## WORK TO COMPLETE
From the data that follows, print exactly the lines starting at the one containing "This screenshot has width=909, height=347." and ending at the one containing "The height and width of the screenshot is (427, 570)."; include both of them and nothing more.

(Collected data)
BEGIN
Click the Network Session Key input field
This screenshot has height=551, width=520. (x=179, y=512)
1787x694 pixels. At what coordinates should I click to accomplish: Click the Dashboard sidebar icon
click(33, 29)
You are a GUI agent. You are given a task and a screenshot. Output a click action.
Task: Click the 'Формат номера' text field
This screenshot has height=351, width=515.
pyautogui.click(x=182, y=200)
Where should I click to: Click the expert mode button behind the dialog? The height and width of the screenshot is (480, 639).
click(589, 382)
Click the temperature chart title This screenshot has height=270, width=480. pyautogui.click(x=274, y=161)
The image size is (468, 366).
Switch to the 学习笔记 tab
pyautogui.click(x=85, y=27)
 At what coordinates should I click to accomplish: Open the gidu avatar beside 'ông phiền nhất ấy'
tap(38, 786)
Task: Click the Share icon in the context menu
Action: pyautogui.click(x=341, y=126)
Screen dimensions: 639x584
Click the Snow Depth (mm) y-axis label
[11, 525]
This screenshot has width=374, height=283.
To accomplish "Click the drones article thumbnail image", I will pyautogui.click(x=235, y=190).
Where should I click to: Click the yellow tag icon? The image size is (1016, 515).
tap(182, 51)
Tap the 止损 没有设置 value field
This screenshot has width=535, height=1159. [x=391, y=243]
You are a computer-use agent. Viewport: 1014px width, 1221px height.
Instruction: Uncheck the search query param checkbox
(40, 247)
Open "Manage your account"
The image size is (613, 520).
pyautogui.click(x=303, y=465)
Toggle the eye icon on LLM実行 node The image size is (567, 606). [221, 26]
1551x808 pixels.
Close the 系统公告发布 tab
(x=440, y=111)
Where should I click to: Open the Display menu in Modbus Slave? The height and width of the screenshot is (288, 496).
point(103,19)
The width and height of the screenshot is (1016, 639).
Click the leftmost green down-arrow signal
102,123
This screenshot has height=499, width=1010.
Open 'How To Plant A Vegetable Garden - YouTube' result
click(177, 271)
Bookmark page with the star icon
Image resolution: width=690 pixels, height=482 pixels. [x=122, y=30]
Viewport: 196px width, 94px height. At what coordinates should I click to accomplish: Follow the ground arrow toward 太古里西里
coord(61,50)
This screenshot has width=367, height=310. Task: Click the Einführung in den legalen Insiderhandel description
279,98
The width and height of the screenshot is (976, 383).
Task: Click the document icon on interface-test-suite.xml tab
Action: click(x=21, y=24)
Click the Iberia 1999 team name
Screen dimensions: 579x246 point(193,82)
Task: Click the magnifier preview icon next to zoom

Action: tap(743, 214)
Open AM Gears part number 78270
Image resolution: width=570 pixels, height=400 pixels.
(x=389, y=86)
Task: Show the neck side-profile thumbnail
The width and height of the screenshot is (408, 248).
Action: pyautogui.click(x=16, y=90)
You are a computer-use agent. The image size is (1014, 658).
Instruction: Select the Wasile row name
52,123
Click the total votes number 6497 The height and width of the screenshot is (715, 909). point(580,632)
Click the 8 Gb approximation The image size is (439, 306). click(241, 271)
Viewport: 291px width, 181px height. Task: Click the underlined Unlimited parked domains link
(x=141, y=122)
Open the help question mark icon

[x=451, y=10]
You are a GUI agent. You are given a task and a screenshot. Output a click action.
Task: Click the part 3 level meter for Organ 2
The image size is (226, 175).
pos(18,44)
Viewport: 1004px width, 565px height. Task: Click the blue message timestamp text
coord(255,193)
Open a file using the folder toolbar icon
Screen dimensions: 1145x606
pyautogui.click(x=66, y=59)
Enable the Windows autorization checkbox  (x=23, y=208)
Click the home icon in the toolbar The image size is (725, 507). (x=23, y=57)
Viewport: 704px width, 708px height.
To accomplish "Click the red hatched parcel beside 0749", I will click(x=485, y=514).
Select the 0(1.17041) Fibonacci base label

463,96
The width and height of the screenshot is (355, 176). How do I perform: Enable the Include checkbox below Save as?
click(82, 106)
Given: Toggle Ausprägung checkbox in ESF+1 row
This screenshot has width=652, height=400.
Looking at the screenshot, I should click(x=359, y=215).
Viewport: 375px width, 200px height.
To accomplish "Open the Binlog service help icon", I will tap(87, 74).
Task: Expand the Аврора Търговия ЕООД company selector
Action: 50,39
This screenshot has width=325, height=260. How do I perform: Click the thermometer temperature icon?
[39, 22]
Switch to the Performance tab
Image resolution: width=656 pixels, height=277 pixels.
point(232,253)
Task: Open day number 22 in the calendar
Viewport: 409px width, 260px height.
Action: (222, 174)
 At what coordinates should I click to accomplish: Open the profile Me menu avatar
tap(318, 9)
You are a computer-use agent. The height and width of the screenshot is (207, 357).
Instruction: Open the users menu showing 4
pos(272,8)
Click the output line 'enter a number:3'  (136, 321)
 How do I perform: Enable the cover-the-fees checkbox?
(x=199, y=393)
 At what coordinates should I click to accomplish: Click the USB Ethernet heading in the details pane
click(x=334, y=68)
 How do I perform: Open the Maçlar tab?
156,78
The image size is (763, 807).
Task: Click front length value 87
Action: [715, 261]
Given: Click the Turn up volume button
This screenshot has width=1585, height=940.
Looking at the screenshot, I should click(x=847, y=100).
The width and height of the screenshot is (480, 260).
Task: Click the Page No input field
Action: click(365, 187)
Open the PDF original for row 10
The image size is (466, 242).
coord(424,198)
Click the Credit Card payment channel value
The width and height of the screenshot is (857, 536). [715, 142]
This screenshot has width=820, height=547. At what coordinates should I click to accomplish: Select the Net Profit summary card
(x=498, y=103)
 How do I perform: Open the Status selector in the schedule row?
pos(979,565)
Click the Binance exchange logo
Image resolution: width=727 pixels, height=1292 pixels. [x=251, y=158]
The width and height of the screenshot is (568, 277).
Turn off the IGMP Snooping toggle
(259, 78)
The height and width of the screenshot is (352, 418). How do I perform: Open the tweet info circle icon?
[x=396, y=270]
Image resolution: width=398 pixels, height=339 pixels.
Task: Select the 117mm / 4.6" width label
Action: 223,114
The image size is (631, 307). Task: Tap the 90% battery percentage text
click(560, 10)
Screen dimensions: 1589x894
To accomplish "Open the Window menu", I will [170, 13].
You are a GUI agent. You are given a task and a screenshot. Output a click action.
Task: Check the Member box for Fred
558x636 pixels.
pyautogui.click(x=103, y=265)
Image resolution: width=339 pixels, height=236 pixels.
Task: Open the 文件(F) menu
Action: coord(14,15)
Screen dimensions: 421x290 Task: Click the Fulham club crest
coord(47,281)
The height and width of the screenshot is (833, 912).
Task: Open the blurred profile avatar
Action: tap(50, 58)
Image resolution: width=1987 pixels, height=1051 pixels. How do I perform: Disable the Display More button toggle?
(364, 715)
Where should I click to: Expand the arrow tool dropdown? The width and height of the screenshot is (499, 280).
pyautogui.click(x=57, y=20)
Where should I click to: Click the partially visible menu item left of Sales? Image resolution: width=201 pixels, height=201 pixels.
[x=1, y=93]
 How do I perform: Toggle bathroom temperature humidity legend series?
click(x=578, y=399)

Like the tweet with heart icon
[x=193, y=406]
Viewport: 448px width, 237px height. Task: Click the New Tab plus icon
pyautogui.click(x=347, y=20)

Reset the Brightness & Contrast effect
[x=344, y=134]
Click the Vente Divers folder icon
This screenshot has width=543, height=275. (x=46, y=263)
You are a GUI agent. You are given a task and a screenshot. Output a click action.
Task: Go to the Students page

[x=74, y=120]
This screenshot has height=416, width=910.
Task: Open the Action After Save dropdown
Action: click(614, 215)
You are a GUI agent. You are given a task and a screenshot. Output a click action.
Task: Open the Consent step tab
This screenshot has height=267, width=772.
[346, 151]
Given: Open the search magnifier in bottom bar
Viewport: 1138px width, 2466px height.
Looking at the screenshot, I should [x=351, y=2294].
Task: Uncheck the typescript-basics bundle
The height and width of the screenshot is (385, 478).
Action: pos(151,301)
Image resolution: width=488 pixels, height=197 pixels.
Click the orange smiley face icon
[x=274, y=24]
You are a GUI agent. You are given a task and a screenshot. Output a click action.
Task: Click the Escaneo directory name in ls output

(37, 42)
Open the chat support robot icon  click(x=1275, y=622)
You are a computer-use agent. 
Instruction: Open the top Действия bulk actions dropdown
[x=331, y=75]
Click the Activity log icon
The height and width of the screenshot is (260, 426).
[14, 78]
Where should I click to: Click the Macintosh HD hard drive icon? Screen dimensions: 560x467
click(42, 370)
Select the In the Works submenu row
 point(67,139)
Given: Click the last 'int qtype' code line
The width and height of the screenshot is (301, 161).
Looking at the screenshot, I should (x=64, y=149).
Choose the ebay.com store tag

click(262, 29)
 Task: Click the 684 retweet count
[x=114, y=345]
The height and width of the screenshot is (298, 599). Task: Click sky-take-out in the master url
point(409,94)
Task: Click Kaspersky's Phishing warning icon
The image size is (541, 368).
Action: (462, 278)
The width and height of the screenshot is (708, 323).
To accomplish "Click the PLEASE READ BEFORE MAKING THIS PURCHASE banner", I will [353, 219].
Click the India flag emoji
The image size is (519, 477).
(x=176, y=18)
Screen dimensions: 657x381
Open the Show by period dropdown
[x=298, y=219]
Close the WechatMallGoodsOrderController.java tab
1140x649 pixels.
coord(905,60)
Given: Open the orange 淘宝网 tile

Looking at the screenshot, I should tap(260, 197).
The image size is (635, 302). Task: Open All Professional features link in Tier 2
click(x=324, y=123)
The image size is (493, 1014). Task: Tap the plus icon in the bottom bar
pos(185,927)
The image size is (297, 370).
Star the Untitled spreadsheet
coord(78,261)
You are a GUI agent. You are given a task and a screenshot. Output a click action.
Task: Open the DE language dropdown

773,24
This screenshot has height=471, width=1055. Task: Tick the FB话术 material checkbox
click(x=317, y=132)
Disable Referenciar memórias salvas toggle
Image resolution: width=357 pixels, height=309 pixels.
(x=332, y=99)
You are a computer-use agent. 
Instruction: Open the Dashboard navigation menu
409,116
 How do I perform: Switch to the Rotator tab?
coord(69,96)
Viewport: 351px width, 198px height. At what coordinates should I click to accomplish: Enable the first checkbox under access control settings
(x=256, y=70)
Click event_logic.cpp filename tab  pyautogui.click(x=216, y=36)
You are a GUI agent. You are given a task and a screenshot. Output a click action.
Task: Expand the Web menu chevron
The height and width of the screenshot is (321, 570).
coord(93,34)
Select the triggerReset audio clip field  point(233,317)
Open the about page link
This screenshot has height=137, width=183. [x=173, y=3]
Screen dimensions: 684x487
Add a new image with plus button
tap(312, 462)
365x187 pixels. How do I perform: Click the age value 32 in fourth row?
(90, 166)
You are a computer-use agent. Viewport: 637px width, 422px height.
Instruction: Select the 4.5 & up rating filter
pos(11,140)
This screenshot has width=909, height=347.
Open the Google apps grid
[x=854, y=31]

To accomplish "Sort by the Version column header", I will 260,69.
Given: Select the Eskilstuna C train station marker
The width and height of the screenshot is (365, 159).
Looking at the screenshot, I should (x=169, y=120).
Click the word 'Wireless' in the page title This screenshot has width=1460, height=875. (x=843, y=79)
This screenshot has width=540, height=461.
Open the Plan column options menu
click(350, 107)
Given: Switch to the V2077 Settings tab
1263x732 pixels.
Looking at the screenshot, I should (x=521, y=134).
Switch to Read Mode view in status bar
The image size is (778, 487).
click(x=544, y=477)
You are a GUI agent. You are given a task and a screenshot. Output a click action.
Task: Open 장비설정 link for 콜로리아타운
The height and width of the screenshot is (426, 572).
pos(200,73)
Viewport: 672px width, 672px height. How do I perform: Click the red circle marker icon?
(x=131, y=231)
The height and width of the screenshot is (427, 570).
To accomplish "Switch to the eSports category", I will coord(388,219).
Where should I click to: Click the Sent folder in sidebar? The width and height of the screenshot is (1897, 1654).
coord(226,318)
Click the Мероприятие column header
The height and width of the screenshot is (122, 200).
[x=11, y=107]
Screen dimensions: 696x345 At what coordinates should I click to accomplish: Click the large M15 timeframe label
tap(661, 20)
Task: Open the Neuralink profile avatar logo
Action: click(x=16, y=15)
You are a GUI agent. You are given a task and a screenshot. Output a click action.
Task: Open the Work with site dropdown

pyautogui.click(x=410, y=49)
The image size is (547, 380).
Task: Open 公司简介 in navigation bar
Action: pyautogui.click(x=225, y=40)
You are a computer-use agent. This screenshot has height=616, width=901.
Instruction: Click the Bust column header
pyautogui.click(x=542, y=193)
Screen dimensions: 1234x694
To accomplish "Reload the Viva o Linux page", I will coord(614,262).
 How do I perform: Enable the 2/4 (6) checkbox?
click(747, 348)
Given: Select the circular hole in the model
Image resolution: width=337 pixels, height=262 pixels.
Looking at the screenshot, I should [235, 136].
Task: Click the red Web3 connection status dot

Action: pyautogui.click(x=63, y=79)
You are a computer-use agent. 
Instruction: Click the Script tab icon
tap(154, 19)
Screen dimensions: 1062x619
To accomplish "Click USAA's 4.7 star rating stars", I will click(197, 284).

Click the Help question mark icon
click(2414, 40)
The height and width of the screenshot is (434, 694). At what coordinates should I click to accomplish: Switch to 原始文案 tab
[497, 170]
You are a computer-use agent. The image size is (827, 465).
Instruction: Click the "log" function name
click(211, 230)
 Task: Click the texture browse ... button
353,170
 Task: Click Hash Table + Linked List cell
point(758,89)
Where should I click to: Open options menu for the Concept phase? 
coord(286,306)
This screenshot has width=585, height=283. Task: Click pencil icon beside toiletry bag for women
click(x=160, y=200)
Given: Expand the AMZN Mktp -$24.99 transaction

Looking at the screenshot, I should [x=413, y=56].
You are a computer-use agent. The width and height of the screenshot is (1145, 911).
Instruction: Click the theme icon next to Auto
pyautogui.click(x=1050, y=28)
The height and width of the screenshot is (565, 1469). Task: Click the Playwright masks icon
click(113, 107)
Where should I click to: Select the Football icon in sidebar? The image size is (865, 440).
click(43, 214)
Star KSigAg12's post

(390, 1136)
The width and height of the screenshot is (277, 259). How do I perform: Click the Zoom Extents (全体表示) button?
END
## RESPONSE
This screenshot has width=909, height=347.
Open the Google apps grid
[x=854, y=31]

To accomplish "Sort by the Version column header", I will 260,69.
Given: Select the Eskilstuna C train station marker
The width and height of the screenshot is (365, 159).
Looking at the screenshot, I should (x=169, y=120).
Click the word 'Wireless' in the page title This screenshot has width=1460, height=875. (x=843, y=79)
This screenshot has width=540, height=461.
Open the Plan column options menu
click(350, 107)
Given: Switch to the V2077 Settings tab
1263x732 pixels.
Looking at the screenshot, I should (x=521, y=134).
Switch to Read Mode view in status bar
The image size is (778, 487).
click(x=544, y=477)
You are a GUI agent. You are given a task and a screenshot. Output a click action.
Task: Open 장비설정 link for 콜로리아타운
The height and width of the screenshot is (426, 572).
pos(200,73)
Viewport: 672px width, 672px height. How do I perform: Click the red circle marker icon?
(x=131, y=231)
The height and width of the screenshot is (427, 570).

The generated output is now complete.